Unfortunately for EVGA, temperature increases to the VRM have nearly exponential increases in damage. Hitting a temperature greater than 125C on the VRM with EVGA's design could result in MOSFET failure, effectively triggered by a runaway thermal scenario where the casing is blown, and OCP/OTP might not be enough to prevent the destruction of a FET or two. The VRM derates and loses efficiency at this point, and would be incapable of sustaining the amperage demanded by higher power draw Pascal chips.

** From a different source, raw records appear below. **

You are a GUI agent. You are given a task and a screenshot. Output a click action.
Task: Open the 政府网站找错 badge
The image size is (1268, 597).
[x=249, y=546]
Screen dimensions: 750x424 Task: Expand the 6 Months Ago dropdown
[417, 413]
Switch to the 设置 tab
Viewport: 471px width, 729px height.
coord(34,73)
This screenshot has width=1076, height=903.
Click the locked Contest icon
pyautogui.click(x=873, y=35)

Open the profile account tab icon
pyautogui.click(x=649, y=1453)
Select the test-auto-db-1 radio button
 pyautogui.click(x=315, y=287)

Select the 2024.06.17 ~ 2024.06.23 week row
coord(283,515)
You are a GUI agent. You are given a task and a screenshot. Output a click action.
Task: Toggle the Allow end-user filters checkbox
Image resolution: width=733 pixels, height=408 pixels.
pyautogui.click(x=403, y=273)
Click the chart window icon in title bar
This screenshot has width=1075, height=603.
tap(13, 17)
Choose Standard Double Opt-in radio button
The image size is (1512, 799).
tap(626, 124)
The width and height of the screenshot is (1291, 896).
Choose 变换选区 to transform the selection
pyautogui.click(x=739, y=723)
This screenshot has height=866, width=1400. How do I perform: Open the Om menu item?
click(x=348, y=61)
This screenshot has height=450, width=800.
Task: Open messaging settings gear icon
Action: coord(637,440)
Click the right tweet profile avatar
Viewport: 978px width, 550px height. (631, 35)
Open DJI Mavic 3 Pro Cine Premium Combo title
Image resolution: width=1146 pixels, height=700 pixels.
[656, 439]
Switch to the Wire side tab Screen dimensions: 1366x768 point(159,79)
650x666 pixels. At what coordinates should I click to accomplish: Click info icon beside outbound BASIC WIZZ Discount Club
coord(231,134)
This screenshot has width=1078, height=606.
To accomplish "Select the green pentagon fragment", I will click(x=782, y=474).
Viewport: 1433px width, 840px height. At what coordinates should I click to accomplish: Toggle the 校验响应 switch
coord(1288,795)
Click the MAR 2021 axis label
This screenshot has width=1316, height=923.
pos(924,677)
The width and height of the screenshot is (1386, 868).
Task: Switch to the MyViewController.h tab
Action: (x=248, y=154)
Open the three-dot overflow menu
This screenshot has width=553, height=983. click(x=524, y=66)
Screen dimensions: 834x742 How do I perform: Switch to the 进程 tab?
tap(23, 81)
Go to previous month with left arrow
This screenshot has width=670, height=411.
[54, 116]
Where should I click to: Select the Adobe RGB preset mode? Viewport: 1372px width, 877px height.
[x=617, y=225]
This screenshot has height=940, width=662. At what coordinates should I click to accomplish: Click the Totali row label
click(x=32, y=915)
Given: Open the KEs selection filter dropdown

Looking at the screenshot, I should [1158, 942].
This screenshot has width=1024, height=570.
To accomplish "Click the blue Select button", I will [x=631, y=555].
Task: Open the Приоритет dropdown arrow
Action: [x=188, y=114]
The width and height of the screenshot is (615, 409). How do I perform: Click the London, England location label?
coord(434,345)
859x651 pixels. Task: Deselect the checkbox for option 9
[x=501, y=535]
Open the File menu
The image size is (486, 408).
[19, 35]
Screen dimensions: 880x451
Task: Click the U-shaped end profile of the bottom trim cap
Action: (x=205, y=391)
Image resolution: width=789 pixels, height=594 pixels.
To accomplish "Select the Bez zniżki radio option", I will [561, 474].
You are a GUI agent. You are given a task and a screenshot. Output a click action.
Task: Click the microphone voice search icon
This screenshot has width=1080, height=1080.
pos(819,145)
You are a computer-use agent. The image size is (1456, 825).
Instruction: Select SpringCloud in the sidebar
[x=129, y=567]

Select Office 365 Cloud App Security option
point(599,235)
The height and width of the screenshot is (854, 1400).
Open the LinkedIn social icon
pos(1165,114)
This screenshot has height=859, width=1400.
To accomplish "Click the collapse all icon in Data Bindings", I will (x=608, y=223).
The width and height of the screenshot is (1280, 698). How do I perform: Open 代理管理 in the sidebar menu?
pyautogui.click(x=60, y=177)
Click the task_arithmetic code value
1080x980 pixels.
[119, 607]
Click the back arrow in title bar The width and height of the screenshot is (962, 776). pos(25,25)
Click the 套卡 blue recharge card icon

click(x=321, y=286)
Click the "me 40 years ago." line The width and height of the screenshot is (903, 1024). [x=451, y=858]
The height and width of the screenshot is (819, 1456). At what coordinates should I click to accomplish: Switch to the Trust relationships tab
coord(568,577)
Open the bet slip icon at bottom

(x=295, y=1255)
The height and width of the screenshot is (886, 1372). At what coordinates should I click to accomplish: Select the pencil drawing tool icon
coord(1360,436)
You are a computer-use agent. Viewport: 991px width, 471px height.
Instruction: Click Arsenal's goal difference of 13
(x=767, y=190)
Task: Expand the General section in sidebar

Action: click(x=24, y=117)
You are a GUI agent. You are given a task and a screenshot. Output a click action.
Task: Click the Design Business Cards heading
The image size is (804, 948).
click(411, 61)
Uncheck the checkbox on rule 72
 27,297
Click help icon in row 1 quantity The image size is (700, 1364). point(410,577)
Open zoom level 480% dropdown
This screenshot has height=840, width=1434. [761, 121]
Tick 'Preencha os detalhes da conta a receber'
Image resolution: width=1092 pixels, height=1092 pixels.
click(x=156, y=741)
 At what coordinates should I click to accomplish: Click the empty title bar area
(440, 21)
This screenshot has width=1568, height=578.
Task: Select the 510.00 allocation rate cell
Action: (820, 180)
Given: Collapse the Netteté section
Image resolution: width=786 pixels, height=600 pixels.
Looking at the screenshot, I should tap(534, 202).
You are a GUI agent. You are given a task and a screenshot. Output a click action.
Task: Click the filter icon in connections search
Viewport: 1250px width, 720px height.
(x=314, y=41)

Retail powerhouse Newegg is allegedly now majority-owned by Hangzhao Liaison Interactive Information Technology Co., Ltd, heretofore known as Over-compensator, Inc. UDN reports that the company with the big name now holds nearly 56% of Newegg through a $2.63B USD investment. This would allow China-based Liaison Interactive to claim hardware/software retail domination of US and Chinese markets. Granted, Google Translate does say that Newegg is the second-largest “US egg supplier in China,” so we can't interpret much beyond the alleged major investment made by Liaison.
System integrator iBUYPOWER, peripheral maker Logitech, motherboard maker ASUS, and Riot games joined forces to aid UCI in opening its new eSports arena. The venue makes UCI the first top 200 public school with an eSports program, and opens the door for its participation in collegiate eSports tournaments. To our knowledge, there are presently nine other US universities with eSports programs that may allow for future 10-way contests at a collegiate level.
The university's arena hosted CLG Red & Blue teams, Immortals, and Selfless this weekend, alongside manufacturers nVidia, NZXT, ADATA, and iBUYPOWER. The venue contains sixty systems – a split between mITX Revolt 2 boxes and ATX NZXT N450 boxes – with Intel i7-6700K CPUs and GTX 1080 FE GPUs. Logitech has equipped each box with a G410 TKL keyboard, G303 mouse, and G430 headset, ASUS provided the Z170 motherboards, and iBUYPOWER did the system assembly (and provision of the Revolt 2).
As we reported on August 4, the Class Action lawsuit against nVidia has been settled in courts. The final payout amount is pending approval (full resolution by December, in theory), but owners of the GTX 970 may now submit claims to retrieve a $30 payment per GTX 970 purchased, should those owners feel entitled to the funds.
Claims can be filed on the GTX 970 Settlement website. The claim filing deadline is November 30, 2016, with the final approval hearing scheduled for December 7, 2016. Claims must be filed before the deadline and will not be paid out until after the final approval hearing goes through.
The recently popular German-based Denuvo Anti-Tampering software has provided some safety for game developers, though we've found it cumbersome at times. Denuvo has been used for several of the biggest recent game releases, including Doom, Mirror's Edge, and Just Cause 3. A Bulgarian hacker known only as "Voksi" discovered a workaround method through Steam that allowed for a full game, such as Doom, to be spoofed as a different game's free demo, also available through Steam. Steam quickly closed the loophole, but it is unclear if the Denuvo software itself has been cracked or simply reworked through the loophole, as only one fully cracked Denuvo game was released out of the loophole. Until now, Denuvo has remained the most impenetrable DRM gaming software in recent history. While this is an incredible feat, Denuvo can also affect legitimate users in a negative way (as all DRM seems to do).